(Saved entries)
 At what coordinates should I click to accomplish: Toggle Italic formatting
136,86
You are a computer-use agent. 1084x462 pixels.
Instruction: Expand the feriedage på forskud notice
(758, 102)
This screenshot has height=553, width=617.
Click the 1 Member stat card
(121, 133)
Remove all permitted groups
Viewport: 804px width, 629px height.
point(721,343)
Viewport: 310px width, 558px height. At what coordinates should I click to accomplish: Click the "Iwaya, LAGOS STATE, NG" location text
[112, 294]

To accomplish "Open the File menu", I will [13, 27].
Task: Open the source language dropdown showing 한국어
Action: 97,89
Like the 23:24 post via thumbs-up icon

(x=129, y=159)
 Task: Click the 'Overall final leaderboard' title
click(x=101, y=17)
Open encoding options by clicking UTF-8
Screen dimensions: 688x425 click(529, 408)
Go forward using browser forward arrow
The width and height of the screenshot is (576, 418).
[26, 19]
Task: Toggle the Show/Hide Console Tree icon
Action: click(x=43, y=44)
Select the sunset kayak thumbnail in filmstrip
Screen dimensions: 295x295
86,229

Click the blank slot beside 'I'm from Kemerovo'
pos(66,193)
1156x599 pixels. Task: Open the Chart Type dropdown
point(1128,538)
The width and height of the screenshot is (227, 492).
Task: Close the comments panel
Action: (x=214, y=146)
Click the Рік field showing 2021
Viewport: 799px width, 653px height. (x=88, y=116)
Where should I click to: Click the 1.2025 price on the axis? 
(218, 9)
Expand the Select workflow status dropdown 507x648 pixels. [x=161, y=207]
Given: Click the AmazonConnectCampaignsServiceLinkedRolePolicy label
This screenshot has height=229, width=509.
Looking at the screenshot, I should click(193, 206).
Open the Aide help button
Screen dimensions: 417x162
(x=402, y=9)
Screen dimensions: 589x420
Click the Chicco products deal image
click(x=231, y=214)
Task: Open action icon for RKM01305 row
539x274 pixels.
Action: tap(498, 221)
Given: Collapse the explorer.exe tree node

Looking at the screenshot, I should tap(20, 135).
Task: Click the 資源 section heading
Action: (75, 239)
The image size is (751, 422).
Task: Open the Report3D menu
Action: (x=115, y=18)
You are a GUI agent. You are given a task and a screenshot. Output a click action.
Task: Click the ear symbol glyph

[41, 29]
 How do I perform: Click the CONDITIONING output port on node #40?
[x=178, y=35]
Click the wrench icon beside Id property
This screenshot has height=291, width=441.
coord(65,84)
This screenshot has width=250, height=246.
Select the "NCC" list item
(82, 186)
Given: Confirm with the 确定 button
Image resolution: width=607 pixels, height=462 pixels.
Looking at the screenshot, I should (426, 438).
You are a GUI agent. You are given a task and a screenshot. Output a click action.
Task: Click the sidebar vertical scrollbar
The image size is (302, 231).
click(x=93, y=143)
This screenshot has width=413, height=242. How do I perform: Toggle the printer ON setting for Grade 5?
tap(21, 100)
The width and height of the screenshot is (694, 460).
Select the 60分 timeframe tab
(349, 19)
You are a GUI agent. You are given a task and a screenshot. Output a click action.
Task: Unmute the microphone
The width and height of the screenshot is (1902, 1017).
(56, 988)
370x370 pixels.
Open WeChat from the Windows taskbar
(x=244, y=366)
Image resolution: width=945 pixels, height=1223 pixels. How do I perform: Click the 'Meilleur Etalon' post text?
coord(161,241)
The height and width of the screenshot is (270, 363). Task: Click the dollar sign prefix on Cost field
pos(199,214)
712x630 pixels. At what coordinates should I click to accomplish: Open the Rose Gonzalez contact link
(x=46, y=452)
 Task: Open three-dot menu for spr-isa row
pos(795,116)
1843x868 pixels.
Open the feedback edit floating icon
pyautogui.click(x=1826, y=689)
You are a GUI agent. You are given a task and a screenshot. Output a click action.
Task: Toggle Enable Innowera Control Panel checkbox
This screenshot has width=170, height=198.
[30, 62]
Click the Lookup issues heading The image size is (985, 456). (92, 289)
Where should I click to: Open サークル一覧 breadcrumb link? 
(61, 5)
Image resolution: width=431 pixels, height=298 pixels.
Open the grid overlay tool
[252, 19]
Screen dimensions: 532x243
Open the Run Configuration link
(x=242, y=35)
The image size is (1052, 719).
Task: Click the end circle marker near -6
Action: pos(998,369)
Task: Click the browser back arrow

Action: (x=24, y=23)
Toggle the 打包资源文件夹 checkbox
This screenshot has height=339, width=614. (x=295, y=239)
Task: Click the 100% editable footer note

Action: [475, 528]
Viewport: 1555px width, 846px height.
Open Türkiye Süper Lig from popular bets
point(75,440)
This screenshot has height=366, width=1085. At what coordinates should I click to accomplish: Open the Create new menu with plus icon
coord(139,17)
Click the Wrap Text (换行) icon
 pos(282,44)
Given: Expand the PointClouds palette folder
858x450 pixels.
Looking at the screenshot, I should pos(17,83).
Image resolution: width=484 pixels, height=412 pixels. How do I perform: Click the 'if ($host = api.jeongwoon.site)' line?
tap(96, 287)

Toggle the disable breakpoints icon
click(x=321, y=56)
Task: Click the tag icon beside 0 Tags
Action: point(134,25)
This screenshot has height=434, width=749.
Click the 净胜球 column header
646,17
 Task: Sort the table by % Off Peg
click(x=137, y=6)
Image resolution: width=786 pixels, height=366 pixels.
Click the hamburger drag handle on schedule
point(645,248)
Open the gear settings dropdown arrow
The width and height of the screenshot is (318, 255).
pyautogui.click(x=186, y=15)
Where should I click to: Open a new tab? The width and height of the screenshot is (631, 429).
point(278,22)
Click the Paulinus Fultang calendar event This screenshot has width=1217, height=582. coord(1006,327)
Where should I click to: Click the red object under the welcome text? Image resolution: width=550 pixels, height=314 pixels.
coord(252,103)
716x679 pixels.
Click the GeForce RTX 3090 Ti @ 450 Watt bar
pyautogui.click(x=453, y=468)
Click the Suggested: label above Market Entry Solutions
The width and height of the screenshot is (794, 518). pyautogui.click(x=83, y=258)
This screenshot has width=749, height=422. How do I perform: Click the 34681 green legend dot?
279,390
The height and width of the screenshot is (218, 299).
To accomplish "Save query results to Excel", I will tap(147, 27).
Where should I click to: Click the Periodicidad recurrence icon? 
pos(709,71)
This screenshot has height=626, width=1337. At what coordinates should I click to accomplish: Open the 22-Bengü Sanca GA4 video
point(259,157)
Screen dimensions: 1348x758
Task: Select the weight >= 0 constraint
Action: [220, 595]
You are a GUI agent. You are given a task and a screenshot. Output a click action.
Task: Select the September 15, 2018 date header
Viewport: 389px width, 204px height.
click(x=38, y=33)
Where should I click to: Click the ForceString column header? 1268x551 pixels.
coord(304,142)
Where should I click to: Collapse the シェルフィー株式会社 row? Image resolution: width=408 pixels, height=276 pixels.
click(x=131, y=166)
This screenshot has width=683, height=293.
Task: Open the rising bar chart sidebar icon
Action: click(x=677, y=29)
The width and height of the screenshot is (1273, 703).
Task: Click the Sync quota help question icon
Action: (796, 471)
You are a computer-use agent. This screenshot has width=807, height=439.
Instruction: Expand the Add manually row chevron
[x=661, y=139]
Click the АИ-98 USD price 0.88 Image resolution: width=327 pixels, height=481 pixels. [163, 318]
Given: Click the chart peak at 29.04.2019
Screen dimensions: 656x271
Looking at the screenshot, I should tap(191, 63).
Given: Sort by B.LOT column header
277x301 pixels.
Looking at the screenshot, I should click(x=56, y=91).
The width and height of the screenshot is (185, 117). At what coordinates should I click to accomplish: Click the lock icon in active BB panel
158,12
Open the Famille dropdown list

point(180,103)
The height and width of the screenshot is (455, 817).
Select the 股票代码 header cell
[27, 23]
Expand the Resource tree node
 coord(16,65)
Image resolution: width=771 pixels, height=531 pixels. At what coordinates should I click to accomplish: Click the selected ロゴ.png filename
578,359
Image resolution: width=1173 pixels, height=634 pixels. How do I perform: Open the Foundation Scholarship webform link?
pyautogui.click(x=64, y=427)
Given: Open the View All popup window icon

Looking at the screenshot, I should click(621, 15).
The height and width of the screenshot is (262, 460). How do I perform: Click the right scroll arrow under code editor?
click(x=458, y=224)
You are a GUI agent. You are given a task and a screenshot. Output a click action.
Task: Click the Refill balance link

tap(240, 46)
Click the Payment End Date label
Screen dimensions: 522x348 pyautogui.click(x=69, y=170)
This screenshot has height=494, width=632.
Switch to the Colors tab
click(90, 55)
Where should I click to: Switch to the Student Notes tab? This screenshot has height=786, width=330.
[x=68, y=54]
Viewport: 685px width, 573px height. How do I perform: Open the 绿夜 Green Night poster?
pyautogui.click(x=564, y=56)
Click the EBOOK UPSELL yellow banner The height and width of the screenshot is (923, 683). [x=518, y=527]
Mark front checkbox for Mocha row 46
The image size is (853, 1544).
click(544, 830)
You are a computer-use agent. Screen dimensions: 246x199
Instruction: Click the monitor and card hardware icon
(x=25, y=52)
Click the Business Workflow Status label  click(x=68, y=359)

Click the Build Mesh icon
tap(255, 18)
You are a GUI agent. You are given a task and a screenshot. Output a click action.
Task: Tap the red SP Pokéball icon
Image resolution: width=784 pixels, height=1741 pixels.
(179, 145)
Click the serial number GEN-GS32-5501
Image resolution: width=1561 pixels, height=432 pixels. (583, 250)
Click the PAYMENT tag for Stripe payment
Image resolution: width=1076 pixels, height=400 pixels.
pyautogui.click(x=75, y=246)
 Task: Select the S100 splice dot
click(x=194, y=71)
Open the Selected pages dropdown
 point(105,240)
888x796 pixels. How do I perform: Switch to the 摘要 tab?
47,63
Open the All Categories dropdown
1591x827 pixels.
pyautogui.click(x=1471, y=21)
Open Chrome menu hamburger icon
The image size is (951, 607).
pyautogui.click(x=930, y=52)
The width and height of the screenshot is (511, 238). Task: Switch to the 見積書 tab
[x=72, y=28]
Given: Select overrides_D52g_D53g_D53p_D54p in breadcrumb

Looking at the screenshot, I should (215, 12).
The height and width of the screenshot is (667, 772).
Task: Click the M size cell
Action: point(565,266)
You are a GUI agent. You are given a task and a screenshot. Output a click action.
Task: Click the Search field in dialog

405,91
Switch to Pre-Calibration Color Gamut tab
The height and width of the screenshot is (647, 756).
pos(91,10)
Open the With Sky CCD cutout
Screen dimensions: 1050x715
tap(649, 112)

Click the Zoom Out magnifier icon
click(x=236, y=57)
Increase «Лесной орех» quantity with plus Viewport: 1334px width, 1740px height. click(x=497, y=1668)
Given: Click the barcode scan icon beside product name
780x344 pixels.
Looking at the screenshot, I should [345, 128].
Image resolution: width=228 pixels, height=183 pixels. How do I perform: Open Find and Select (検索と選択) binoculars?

= WHAT YOU NEED TO DO =
Looking at the records above, which lines contain "button"? Copy those lines.

= EXERCISE SOLUTION =
Open the Aide help button
Given: Confirm with the 确定 button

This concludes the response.